• [Provided records]:
● ● ●

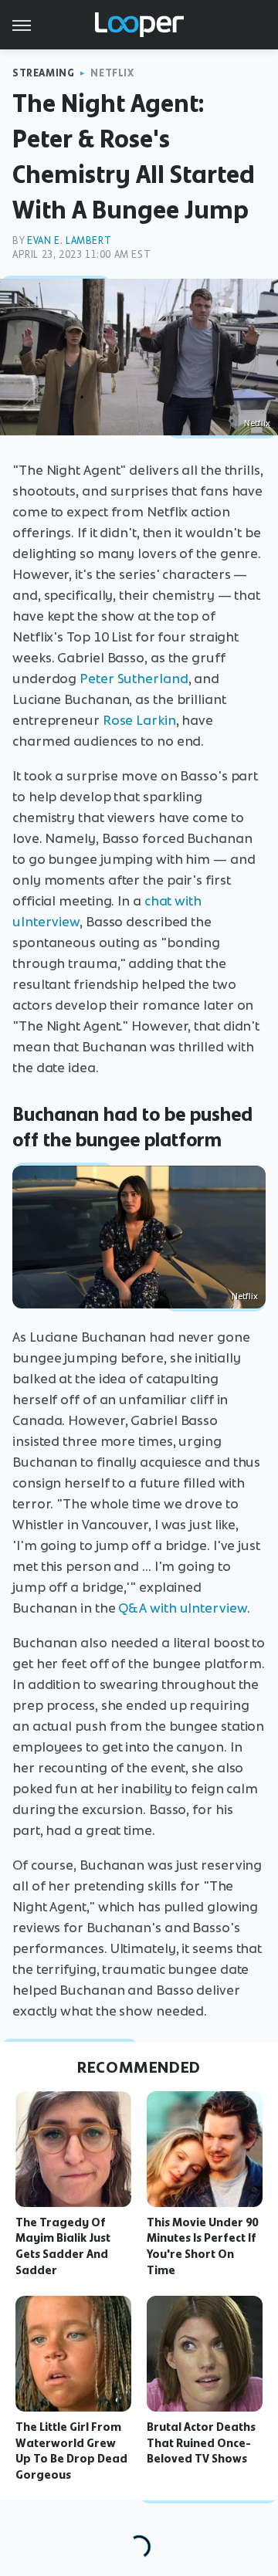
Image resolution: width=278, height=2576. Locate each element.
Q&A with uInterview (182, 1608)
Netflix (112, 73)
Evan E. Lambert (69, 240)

● ● ●

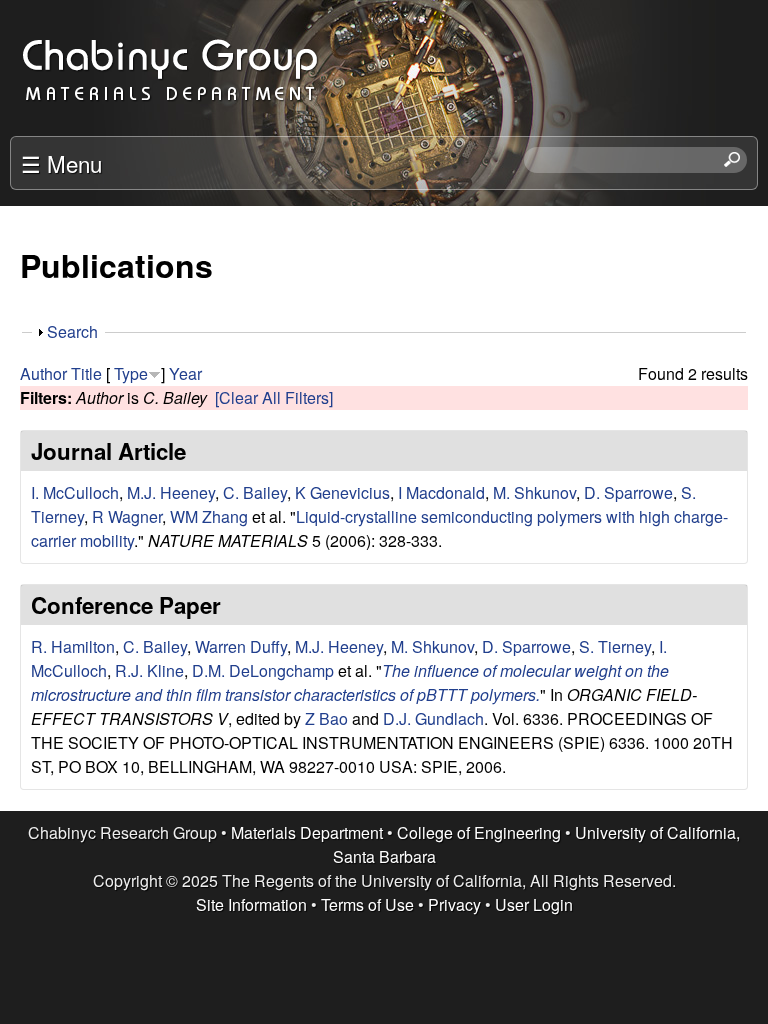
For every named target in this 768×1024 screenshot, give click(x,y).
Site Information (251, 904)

● ● ●

• [Instructions to follow]: Among the entries above, the line containing "Image resolution: width=278, height=2576.", the line containing "Evan E. Lambert (69, 240)", and all lines between them are to be restated word for word; nothing else belongs in the reply.

• [Answer for the task]:
Image resolution: width=278, height=2576. Locate each element.
Q&A with uInterview (182, 1608)
Netflix (112, 73)
Evan E. Lambert (69, 240)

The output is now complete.